Bezwzględne względy

tablicaodjazdowhome.wordpress.com 12 godzin temu

Ranyboskie, znowu sobota! Wszystko idzie swoim trybem, w pracy zostało 5 tygodni do świąt, a potem jeszcze 3 miechy i kolejny rok akade pyknie. Nie do uwierzenia. Ale czarne chmury się zbierają, plotki chodzą, zobaczymy, zobaczymy, choć klimat nieciekawy i nieciekawe domyślenia. Tym bardziej się cieszę z mojej przemyślanej drogi ewakuacyjnej, która niestety na razie się rozkręca bardzo powoli, bo okazuje się, iż klinika ma braki kadrowe i jest wąskim gardłem, co oznacza, iż podsyłanie pacjentów działa słabo, a sami, jako niecertyfikowani, nie możemy się ogłaszać. Klimat na roku jest dość rewolucyjny, oczywiście jak na psychotera, którzy naprawdę rzadko rewolucyjni bywają, w porównaniu z socjologiami to już w ogóle przeważnie trusie. Organizujemy się, dyskutujemy, władze odpisują, iż właśnie podjęły środki zaradcze, a zatem czekamy. (Kolega z pracy mówił mi, iż prowadził jakieś szkolenie z biznesu dla terapeutów i byli to najgorsi studenci, bo godzinami dyskutowali o ewentualnościach i nie mogli podjąć żadnej decyzji;)

Skończyłam The Gathering, a jednak to nie to. Nauczka, żeby nie chwalić dnia przed zachodem słońca, a książki przed ostatnią stroną. No nie jest bardzo złe, trochę się rozkręciło, ale albo mam gust wyśrubowany, albo przesyt, od 2006 te wszystkie rzeczy w Irl o których jest książka już się zrobiły oczywistością, nic mnie zatem tam odkrywczego nie porwało. Chyba zacznę czytać Joyce’a, żeby zobaczyć, czy mi po prostu nie odbiło.

Chętnie objerzelibyśmy sobie Dom Dobry, ale niestety grają o tak późnych godzinach, iż nie mielibyśmy z kim dziecka zostawić, poczekać zatem musimy aż będzie na platformach. Ja Smarza bardzo lubię, całkiem niedawno widzieliśmy jego pierwsze Wesele i przez cały czas poraża świeżoscią obserwacji, mimo, iż to już dwadzieścia lat temu.

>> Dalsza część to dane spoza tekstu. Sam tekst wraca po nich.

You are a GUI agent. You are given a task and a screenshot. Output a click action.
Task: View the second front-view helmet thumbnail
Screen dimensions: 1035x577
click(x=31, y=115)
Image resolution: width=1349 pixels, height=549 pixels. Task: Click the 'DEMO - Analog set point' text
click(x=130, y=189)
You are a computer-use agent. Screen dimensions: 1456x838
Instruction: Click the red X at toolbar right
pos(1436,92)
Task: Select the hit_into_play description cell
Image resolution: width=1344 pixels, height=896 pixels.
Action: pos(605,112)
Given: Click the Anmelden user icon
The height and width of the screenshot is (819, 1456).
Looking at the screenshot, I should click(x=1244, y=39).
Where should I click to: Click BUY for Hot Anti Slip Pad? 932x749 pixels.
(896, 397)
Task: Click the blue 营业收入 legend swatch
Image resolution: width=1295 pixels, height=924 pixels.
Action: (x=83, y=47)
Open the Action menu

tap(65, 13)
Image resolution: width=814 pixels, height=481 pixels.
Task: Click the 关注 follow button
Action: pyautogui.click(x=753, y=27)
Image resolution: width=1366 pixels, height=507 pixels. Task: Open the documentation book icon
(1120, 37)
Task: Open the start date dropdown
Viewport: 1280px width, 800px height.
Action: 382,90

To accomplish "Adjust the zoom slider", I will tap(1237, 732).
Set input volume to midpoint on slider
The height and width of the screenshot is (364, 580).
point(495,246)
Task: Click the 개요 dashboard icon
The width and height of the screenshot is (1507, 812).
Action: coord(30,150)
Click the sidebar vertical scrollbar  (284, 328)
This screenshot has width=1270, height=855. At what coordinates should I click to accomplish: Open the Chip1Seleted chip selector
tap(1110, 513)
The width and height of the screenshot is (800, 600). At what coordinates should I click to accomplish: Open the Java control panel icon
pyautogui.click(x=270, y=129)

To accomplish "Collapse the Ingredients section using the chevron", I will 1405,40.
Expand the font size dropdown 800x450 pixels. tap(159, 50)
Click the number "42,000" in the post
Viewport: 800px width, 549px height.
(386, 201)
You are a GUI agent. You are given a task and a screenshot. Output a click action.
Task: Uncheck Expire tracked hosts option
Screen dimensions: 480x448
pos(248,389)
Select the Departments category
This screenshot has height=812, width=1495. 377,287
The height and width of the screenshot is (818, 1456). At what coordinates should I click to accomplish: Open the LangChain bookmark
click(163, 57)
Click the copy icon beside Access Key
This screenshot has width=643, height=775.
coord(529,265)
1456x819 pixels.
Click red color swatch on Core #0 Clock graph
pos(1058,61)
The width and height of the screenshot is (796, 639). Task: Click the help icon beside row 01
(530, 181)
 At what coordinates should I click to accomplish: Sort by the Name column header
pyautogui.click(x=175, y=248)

Biegamy. Wczoraj w ulewie i huraganie, wpadliśmy na pomysł żeby biec naszą starą trasą wzdłuż Liffey i w pewnym momencie miałam wrażenie, iż zaraz trafi nas pieńkiem w łeb, tak wiało. Liffey miała małe falki które płynęły przeciwnie do jej biegu. Ale było bosko, oczywiście.